Rewrite part of the Titanic notebook, beginning at the words "total_passengers = len(df)" and stopping after "ensure decimal output)", and change "total_survivors" to "survivor_count" everywhere it appears.

-- START Selected excerpt --

# HW1: Titanic Data

In [2]:
# First, import all packages
!pip install seaborn

import pandas as pd
import numpy as np
import seaborn as sns
import matplotlib.pyplot as plt

%matplotlib inline

# Set display options
pd.set_option('display.max_columns', None)
pd.set_option('display.max_rows', 20)
pd.set_option('display.precision', 3)



In [3]:
# Load the data set
df = pd.read_csv('titanic.csv')

In [4]:
# Question #1: How many passengers are in our passenger list?
total_passengers = len(df)

print total_passengers

891


In [5]:
# Question #2: What is the overall survival rate?

# Count the number of records where Survived == 1
total_survivors = len(df[df.Survived == 1])

# Divide (using float() to ensure decimal output)
#   total_survivors by total_passengers to get
#   overall_survival_rate
overall_survival_rate = float(total_survivors) / total_passengers

print overall_survival_rate

0.383838383838


In [6]:
# Question #3: How many male passengers were onboard?

# Count the number of records where Sex == 'male'
total_males = len(df[df.Sex == 'male'])

print total_males

577


In [7]:
# Question #4: How many female passengers were onboard?

# Count the number of records where Sex == 'female'
total_females = len(df[df.Sex == 'female'])

print total_females

314


In [8]:
# Question #5: What is the overall survival rate of male passengers?

# Count the number of records where Sex == 'male'
#   and Survived == 1
total_survivors_male = len(df[(df.Sex == 'male') & (df.Survived == 1)])

-- END Selected excerpt --
-- START Data --

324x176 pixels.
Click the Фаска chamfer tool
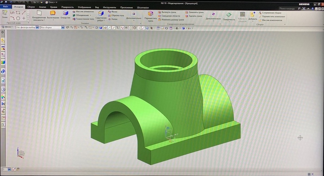[x=113, y=12]
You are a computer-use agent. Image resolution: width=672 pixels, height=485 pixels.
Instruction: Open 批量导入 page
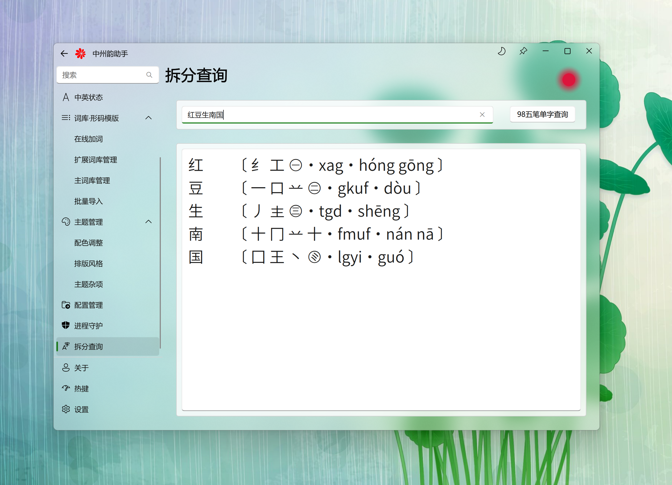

-- END Data --

— Task output —
total_passengers = len(df)

print total_passengers

891


In [5]:
# Question #2: What is the overall survival rate?

# Count the number of records where Survived == 1
survivor_count = len(df[df.Survived == 1])

# Divide (using float() to ensure decimal output)